The surveyors appealed to the High Court. That appeal was dismissed by Mr Justice Eyre on 11th February 2022.

The appellants were given leave to bring a second appeal by Lady Justice Andrews.

The full Appeal Court judgment is available on this link.

Question to be Determined by the Court

Whether the Act’s dispute resolution mechanism can be engaged in the absence of a notice from the building owner.

The Appellants argued that the section of the London Building Acts (Amendment) Act 1939 (the precursor to the 1996 Act) relating to dispute resolution (Section 55) made specific reference to the service of a notice whereas the corresponding section of the 1996 Act (Section 10) included no such reference.

The Respondent argued that common law rights were only supplanted by the rights provided in the 1996 Act if notice was served.

The Decision

The appeal was dismissed.

The Justices accepted the argument that the adjoining owner’s common law rights are supplanted “when the statute is invoked” and that the statute is invoked by the service of a party structure notice.

Justice Lewison’s view was that the difference in wording between the 2 Acts did not justify the radical change in procedure suggested.

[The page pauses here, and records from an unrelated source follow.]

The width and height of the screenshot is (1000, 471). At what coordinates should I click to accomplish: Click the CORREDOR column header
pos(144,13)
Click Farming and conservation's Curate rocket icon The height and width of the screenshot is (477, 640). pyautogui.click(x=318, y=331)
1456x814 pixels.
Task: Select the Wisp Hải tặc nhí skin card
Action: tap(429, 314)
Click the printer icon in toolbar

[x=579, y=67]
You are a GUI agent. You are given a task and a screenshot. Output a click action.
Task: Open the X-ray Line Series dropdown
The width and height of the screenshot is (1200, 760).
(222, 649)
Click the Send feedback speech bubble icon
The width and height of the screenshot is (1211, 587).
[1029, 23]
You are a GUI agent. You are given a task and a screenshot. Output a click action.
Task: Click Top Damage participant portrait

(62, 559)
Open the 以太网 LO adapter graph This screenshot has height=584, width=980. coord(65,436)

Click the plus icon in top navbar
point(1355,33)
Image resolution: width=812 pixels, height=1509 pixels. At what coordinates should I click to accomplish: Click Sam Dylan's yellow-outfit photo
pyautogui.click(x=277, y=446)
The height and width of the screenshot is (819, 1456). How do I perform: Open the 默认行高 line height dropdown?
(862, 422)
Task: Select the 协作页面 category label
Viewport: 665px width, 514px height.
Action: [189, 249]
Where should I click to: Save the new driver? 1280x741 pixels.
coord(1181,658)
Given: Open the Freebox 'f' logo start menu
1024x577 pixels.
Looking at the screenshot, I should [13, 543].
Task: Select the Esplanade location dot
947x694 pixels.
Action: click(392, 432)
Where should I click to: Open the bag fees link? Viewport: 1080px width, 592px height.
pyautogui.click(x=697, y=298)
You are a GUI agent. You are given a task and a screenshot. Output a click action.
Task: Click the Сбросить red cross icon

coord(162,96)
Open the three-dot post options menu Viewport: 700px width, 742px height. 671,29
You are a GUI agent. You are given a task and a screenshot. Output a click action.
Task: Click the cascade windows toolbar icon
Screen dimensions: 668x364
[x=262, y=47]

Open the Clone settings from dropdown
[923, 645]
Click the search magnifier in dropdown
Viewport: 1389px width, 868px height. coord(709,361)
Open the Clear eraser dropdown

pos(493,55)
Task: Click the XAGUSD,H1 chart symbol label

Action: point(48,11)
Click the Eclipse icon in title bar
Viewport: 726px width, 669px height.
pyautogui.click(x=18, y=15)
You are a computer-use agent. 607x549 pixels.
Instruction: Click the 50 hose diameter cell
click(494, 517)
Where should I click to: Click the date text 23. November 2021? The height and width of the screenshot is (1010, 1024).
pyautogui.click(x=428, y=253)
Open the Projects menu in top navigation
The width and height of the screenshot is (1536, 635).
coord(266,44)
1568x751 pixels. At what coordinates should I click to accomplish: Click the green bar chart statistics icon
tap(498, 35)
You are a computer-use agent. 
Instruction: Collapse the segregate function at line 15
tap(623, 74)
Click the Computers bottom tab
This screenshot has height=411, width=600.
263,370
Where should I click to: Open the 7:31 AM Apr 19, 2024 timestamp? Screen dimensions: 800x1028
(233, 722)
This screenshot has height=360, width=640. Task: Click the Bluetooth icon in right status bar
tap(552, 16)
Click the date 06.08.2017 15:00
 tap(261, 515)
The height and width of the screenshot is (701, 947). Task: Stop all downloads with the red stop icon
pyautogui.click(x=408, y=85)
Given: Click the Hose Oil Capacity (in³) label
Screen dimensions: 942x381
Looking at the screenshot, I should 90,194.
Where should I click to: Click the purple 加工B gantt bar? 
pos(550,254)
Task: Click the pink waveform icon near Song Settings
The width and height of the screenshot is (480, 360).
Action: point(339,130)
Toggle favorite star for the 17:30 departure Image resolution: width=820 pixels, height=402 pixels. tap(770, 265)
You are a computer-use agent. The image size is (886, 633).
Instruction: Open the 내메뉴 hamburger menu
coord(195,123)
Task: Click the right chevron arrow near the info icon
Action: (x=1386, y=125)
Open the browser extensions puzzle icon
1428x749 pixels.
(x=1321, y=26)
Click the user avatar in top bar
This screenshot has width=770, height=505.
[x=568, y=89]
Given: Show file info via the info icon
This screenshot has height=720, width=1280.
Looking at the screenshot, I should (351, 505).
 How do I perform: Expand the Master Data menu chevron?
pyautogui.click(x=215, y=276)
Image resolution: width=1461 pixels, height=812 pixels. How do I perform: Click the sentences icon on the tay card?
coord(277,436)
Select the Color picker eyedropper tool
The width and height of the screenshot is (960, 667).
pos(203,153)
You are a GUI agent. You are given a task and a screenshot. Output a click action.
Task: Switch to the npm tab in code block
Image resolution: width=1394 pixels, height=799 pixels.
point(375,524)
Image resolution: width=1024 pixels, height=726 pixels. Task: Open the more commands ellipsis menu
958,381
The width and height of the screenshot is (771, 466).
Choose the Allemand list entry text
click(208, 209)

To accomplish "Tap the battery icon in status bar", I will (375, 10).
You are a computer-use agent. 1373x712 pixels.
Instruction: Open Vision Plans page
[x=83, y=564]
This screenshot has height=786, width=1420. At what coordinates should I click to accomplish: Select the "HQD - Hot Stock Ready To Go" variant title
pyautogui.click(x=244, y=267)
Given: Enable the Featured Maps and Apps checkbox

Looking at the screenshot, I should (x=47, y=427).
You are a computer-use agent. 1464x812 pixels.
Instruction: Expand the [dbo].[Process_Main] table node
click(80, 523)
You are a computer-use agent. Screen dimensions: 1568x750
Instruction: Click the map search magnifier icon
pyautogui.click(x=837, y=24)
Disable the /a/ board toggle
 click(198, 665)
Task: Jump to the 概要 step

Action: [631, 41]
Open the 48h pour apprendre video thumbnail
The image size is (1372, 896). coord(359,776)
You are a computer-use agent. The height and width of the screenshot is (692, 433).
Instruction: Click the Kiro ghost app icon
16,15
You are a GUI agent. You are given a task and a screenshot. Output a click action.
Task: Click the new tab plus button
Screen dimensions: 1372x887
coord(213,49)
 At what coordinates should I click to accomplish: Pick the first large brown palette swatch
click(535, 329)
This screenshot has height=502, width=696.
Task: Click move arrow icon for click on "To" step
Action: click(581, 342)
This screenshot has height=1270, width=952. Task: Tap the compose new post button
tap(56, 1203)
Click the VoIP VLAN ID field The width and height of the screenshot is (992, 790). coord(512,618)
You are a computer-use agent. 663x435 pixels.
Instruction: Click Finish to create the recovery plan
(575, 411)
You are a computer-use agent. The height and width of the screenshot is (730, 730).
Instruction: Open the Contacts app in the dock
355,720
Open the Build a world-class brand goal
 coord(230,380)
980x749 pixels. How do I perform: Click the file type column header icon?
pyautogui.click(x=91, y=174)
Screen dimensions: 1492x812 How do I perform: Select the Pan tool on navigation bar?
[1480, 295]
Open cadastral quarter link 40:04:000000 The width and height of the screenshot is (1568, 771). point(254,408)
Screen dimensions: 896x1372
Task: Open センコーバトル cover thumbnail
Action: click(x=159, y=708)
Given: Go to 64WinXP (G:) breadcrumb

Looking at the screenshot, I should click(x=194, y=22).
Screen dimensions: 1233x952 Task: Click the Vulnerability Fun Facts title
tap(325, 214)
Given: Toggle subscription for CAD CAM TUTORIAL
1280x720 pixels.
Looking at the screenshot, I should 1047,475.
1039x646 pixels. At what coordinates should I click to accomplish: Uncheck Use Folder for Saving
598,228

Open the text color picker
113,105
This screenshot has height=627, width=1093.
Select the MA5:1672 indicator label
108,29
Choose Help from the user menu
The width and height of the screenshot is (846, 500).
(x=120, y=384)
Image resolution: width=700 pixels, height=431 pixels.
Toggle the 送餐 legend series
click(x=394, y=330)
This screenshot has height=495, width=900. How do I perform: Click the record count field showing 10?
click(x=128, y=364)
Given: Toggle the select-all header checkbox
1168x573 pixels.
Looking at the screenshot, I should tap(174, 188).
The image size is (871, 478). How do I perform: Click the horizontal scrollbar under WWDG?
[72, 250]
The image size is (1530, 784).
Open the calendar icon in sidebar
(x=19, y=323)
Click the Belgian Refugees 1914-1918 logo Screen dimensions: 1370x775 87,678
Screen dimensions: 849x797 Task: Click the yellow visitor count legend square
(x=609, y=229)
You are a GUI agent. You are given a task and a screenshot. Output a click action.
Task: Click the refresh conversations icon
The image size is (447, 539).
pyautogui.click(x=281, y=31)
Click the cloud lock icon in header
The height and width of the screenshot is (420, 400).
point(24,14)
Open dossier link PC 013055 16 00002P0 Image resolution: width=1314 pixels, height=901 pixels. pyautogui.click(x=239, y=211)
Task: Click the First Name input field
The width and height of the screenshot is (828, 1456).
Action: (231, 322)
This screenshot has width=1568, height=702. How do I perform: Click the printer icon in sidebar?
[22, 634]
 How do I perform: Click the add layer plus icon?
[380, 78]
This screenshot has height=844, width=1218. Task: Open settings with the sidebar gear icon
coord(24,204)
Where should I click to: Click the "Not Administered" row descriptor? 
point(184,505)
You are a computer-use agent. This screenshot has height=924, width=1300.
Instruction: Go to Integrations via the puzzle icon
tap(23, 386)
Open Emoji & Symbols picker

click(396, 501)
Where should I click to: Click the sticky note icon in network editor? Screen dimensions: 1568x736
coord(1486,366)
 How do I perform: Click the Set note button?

How the Decision has Changed Procedures

Prior to this case, we would occasionally be asked by an adjoining owner to get involved in a dispute where the building owner had failed to serve notice. Generally, they were cases where the building owner had either made a genuine mistake or, let’s say, thought they could get away with it.

In the absence of any compelling case law, and a building owner who wanted to put things right, you could prepare a notice with a description of the works that was a little more nebulous than you would usually use, and proceed to an award in the normal way (not drawing attention to the fact that some works had been undertaken pre-notice except, possibly, a note to that effect in the schedule of condition).

We would only include non-notified works in an award in this new ‘No notice, no Act’ world if both owners provided written confirmation that the works should be treated as if they had all been properly notified.

It was only ever a brave surveyor that would accept an appointment on behalf of the adjoining owner where notice had not been served and the building owner remained incalcitrant. I did receive some such requests, including one from a solicitor who assured me that the difference between Section 10/1996 and Section 55/1939 provided all the cover I needed, but I was not convinced.


Final notes

It has been argued, principally by Matthew Hearsum in Ben Mackie’s excellent 2024 collection of party wall related articles (3 of which relate to this case), that the option to rely on common law rights cuts both ways e.g. that an owner planning to excavate on their own land can rely on their common law right to do as they wish with their land (provided they cause no damage or unlawful interference with adjoining land) rather than their rights under Section 6 of the Act.

Former judge Bailey strongly refuted this suggestion in an FPWS seminar that I attended following publication of Matthew’s article on the basis that the requirement to serve notice is very clear in Section 6(5) of the Act. The judgement in Kaye v Lawrence (2010) confirmed that where work falls within the scope of the Act, an owner’s common law rights, such as the right to excavate on your own land, is supplanted by the Act. Matthew did, sensibly, caveat his theory with a recommendation that building owners should seek their own legal advice and I think we can guess how those conversations are likely to go.